Para poder ahondar en estas cuestiones será necesario ampliar las excavaciones y sondeos tanto al pie del alero como en el amplio talud que lo rodea. Esto permitiría, por un lado, incrementar el tamaño de la muestra de restos humanos y de otros tipos de evidencias arqueológicas y, por otro, obtener nuevos fechados y profundizar en el análisis de los aspectos tafonómicos de origen natural y antrópico ocurridos en el sitio. Los resultados presentados en este trabajo permiten comenzar a incluir al sitio Acevedo 1 en un contexto de investigación más amplio, en el que se consideren los demás sitios localizados en el valle del Pico y su vecino valle del Genoa y las otras líneas de investigación actualmente en curso dentro del área de estudio (Leonardt et al. 2016; Rizzo et al. 2016; Scheinsohn et al. 2016b). Además, se podrán comenzar a evaluar comparativamente las características del registro recuperado en este sitio con las de otros sitios en los que también se recuperaron restos humanos en noroeste de Patagonia (Rizzo 2013), especialmente en los ambientes boscosos, que se caracterizan por la escasez de este tipo de evidencias.

Agradecimientos

A Vivian Scheinsohn y Sabrina Leonardt, junto a quienes participé de las excavaciones en el sitio Acevedo 1. Además, ambas leyeron y propusieron sugerencias que mejoraron notablemente el manuscrito original.

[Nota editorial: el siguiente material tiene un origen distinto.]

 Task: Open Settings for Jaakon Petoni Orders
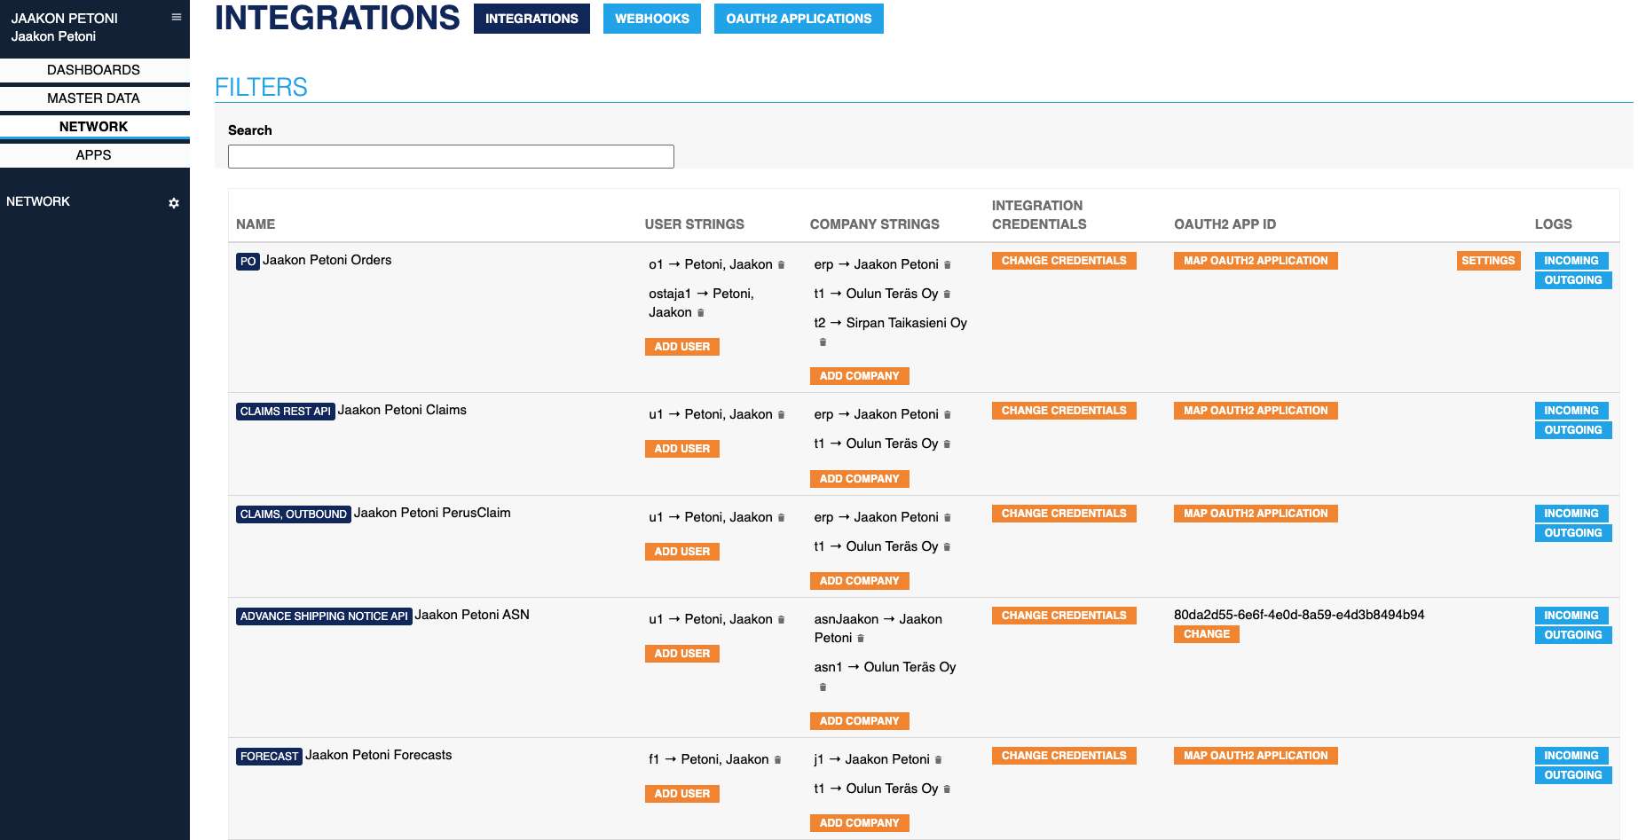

A Solana García Guraieb por responder a mis dudas sobre cuestiones metodológicas. También quiero agradecer los aportes y sugerencias realizados por los tres revisores anónimos que evaluaron este trabajo. No obstante, la autora es responsable de todos los contenidos aquí presentados. Finalmente, agradezco a José, Carlos y Diego Acevedo por su gentileza durante los trabajos de campo y por permitirnos trabajar en su propiedad. Este trabajo fue financiado por una Beca Doctoral de CONICET y un Subsidio de la Agencia Nacional de Promoción Científica y Tecnológica BID - PICT 2010 N°1810.